◆ The problem:
Retype all the records with nothing changed.

--*--

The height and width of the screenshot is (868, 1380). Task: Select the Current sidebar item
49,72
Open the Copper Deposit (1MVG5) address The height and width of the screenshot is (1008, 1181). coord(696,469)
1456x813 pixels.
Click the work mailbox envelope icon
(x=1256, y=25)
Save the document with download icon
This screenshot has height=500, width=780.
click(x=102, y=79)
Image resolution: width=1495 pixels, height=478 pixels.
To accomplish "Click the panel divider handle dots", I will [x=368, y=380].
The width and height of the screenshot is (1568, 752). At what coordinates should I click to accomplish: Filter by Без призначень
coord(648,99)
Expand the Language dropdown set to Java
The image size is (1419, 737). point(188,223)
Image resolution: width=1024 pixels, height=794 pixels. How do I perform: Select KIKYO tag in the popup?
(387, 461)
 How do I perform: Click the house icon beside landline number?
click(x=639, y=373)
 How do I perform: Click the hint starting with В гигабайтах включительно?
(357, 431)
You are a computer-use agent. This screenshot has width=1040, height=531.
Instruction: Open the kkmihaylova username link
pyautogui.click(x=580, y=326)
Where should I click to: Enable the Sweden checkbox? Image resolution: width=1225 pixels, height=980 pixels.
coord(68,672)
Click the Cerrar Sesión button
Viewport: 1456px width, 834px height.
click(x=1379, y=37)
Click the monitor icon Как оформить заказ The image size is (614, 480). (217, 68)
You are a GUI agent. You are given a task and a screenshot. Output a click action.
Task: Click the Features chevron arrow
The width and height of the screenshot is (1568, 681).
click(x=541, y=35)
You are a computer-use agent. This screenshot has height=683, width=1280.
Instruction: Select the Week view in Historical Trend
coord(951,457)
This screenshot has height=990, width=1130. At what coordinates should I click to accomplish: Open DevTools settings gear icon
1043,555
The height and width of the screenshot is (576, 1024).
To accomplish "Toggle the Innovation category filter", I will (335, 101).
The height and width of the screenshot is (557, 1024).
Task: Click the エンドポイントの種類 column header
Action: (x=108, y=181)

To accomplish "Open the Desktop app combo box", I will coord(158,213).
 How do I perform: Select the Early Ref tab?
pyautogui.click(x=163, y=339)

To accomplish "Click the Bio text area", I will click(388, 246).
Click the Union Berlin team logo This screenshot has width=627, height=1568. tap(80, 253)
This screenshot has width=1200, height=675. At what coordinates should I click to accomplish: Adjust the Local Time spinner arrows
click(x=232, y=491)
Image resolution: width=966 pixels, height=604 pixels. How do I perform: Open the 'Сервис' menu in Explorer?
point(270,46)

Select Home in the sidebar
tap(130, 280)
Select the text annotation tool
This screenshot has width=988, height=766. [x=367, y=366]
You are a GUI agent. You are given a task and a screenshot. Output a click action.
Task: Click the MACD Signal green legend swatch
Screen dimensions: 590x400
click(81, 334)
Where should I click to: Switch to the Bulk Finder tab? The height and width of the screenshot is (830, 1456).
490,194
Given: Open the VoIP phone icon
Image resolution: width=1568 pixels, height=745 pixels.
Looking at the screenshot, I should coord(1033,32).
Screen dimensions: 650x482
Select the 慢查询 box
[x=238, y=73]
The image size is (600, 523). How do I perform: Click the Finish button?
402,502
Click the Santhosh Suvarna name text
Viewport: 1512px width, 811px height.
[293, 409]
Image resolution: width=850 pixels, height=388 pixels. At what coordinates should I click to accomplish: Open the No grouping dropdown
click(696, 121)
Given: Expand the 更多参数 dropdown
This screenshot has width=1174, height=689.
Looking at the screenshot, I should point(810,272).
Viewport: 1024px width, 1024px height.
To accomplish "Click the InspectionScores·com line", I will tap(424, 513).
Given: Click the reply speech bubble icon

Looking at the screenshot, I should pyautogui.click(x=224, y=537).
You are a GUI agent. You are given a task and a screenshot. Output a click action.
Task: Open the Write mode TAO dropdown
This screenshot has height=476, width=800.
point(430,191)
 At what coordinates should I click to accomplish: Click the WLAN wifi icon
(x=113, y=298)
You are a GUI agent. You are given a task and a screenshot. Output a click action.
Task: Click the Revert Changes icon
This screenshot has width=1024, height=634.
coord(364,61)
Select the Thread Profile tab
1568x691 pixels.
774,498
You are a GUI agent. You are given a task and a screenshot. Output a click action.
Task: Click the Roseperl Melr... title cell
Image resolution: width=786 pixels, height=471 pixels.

--*--

◆ Task response:
The height and width of the screenshot is (868, 1380). Task: Select the Current sidebar item
49,72
Open the Copper Deposit (1MVG5) address The height and width of the screenshot is (1008, 1181). coord(696,469)
1456x813 pixels.
Click the work mailbox envelope icon
(x=1256, y=25)
Save the document with download icon
This screenshot has height=500, width=780.
click(x=102, y=79)
Image resolution: width=1495 pixels, height=478 pixels.
To accomplish "Click the panel divider handle dots", I will [x=368, y=380].
The width and height of the screenshot is (1568, 752). At what coordinates should I click to accomplish: Filter by Без призначень
coord(648,99)
Expand the Language dropdown set to Java
The image size is (1419, 737). point(188,223)
Image resolution: width=1024 pixels, height=794 pixels. How do I perform: Select KIKYO tag in the popup?
(387, 461)
 How do I perform: Click the house icon beside landline number?
click(x=639, y=373)
 How do I perform: Click the hint starting with В гигабайтах включительно?
(357, 431)
You are a computer-use agent. This screenshot has width=1040, height=531.
Instruction: Open the kkmihaylova username link
pyautogui.click(x=580, y=326)
Where should I click to: Enable the Sweden checkbox? Image resolution: width=1225 pixels, height=980 pixels.
coord(68,672)
Click the Cerrar Sesión button
Viewport: 1456px width, 834px height.
click(x=1379, y=37)
Click the monitor icon Как оформить заказ The image size is (614, 480). (217, 68)
You are a GUI agent. You are given a task and a screenshot. Output a click action.
Task: Click the Features chevron arrow
The width and height of the screenshot is (1568, 681).
click(x=541, y=35)
You are a computer-use agent. This screenshot has height=683, width=1280.
Instruction: Select the Week view in Historical Trend
coord(951,457)
This screenshot has height=990, width=1130. At what coordinates should I click to accomplish: Open DevTools settings gear icon
1043,555
The height and width of the screenshot is (576, 1024).
To accomplish "Toggle the Innovation category filter", I will (335, 101).
The height and width of the screenshot is (557, 1024).
Task: Click the エンドポイントの種類 column header
Action: (x=108, y=181)

To accomplish "Open the Desktop app combo box", I will coord(158,213).
 How do I perform: Select the Early Ref tab?
pyautogui.click(x=163, y=339)

To accomplish "Click the Bio text area", I will click(388, 246).
Click the Union Berlin team logo This screenshot has width=627, height=1568. tap(80, 253)
This screenshot has width=1200, height=675. At what coordinates should I click to accomplish: Adjust the Local Time spinner arrows
click(x=232, y=491)
Image resolution: width=966 pixels, height=604 pixels. How do I perform: Open the 'Сервис' menu in Explorer?
point(270,46)

Select Home in the sidebar
tap(130, 280)
Select the text annotation tool
This screenshot has width=988, height=766. [x=367, y=366]
You are a GUI agent. You are given a task and a screenshot. Output a click action.
Task: Click the MACD Signal green legend swatch
Screen dimensions: 590x400
click(81, 334)
Where should I click to: Switch to the Bulk Finder tab? The height and width of the screenshot is (830, 1456).
490,194
Given: Open the VoIP phone icon
Image resolution: width=1568 pixels, height=745 pixels.
Looking at the screenshot, I should coord(1033,32).
Screen dimensions: 650x482
Select the 慢查询 box
[x=238, y=73]
The image size is (600, 523). How do I perform: Click the Finish button?
402,502
Click the Santhosh Suvarna name text
Viewport: 1512px width, 811px height.
[293, 409]
Image resolution: width=850 pixels, height=388 pixels. At what coordinates should I click to accomplish: Open the No grouping dropdown
click(696, 121)
Given: Expand the 更多参数 dropdown
This screenshot has width=1174, height=689.
Looking at the screenshot, I should point(810,272).
Viewport: 1024px width, 1024px height.
To accomplish "Click the InspectionScores·com line", I will tap(424, 513).
Given: Click the reply speech bubble icon

Looking at the screenshot, I should pyautogui.click(x=224, y=537).
You are a GUI agent. You are given a task and a screenshot. Output a click action.
Task: Open the Write mode TAO dropdown
This screenshot has height=476, width=800.
point(430,191)
 At what coordinates should I click to accomplish: Click the WLAN wifi icon
(x=113, y=298)
You are a GUI agent. You are given a task and a screenshot. Output a click action.
Task: Click the Revert Changes icon
This screenshot has width=1024, height=634.
coord(364,61)
Select the Thread Profile tab
1568x691 pixels.
774,498
You are a GUI agent. You are given a task and a screenshot. Output a click action.
Task: Click the Roseperl Melr... title cell
Image resolution: width=786 pixels, height=471 pixels.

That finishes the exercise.